Insert HTML gibberish

Dear Sir

When we insert HTML into a Word document using the following code, messy characters appear, which is likely due to the content below.

“&#”

C# code as bellow

Document doc = new Document("c:\\temp\\1.docx", new Aspose.Words.Loading.LoadOptions() { LoadFormat = LoadFormat.Auto });
            
DocumentBuilder db = new DocumentBuilder(doc);
var htmlContenxt = "LTG tool pouch #902943 / &#902944 / &#902945";
db.MoveToCell(0, 0, 0, 0);
db.InsertHtml(htmlContenxt, HtmlInsertOptions.RemoveLastEmptyParagraph);
       
doc.Save("c:\\temp\\1_html.docx", SaveFormat.Docx);

@wengyeung The behavior is expected.
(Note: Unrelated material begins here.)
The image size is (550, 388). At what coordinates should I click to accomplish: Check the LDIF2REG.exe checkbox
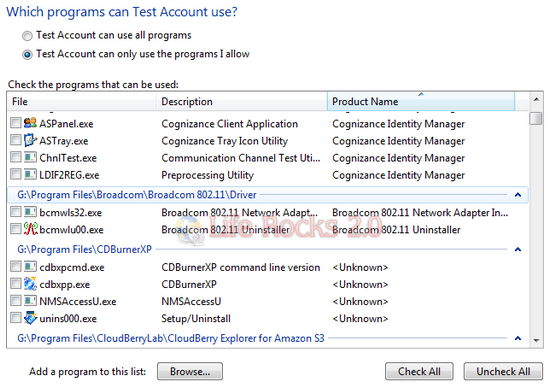point(15,174)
In HTML, the syntax &# is used to introduce a numeric character reference (NCR), a method for displaying symbols not easily found on a standard keyboard.
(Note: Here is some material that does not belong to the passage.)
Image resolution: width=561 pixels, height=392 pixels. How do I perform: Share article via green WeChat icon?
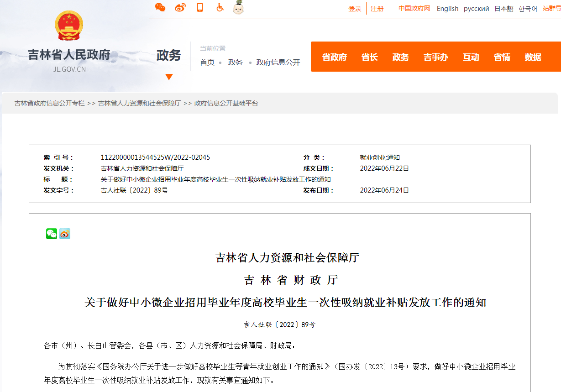pos(52,234)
The general format for using a numeric character reference is:

  • &#D; where D is the decimal (base-10) integer value corresponding to the character’s Unicode code point.
  • &#xH; where H is the hexadecimal (base-16) integer value for the Unicode code point (note the x after the #).

For example, &#60; (decimal) or &#x3C; (hexadecimal) will be displayed as < (less than sign) in HTML.
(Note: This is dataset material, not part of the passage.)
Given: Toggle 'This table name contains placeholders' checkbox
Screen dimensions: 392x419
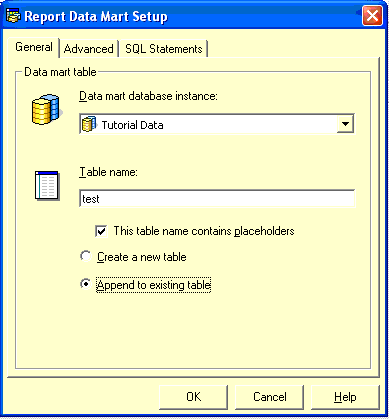Looking at the screenshot, I should (101, 231).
In your case, if put your text into a simple HTML file and open it in the browser, you will see exactly the same as you see in the document produced by Aspose.Words:

<html>
<body>
    <p><span>LTG tool pouch #902943 / &#902944 / &#902945</span></p>
</body>
</html>

If you need to preserve &#902944 and &#902945 as is, you should insert the content as simple text, not as HTML:

Document doc = new Document();
DocumentBuilder builder = new DocumentBuilder(doc);
builder.Write("LTG tool pouch #902943 / &#902944 / &#902945");
doc.Save(@"C:\Temp\out.docx");

out.docx (7.0 KB)

Or, alternatively you should escape & character in the HTML string with &amp.

Document doc = new Document();
DocumentBuilder builder = new DocumentBuilder(doc);
builder.InsertHtml("LTG tool pouch #902943 / &amp#902944 / &amp#902945");
doc.Save(@"C:\Temp\out.docx");